**Stated goal**
Please count how many lines of the data below contain the string "This" and give only that number. Matching is case-sensitive.

**Input data**
>> Begin

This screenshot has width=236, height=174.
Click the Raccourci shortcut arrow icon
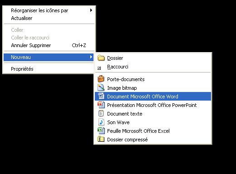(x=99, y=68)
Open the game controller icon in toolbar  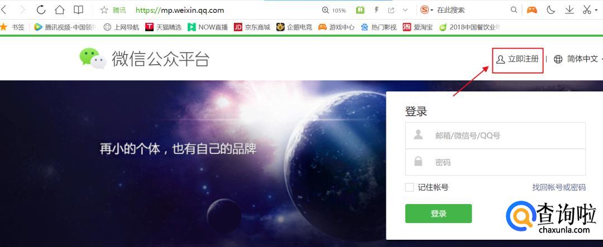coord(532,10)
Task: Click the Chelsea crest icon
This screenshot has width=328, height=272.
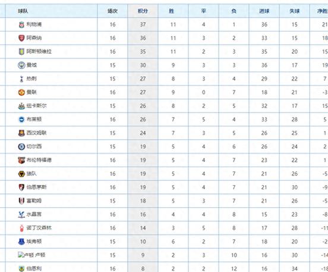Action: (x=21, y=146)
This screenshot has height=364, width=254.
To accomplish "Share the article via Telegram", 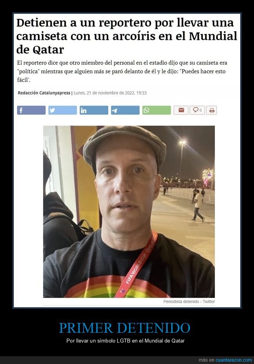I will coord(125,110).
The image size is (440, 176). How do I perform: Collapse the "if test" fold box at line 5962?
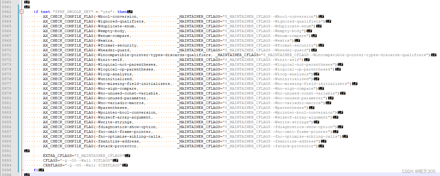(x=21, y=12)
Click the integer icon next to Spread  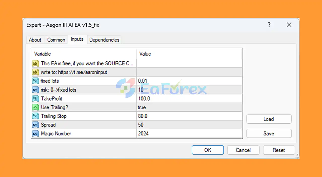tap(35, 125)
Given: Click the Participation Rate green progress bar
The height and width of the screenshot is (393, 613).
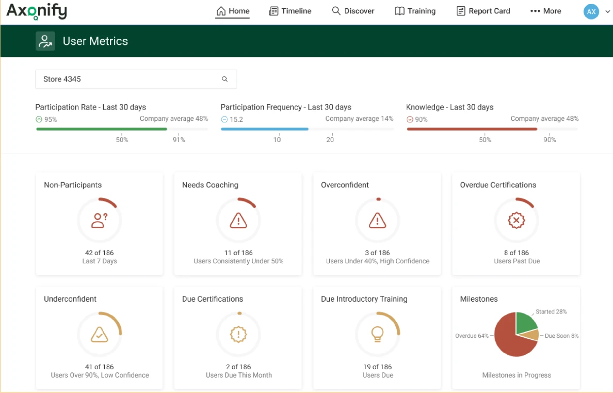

>> End

**Output of the task**
3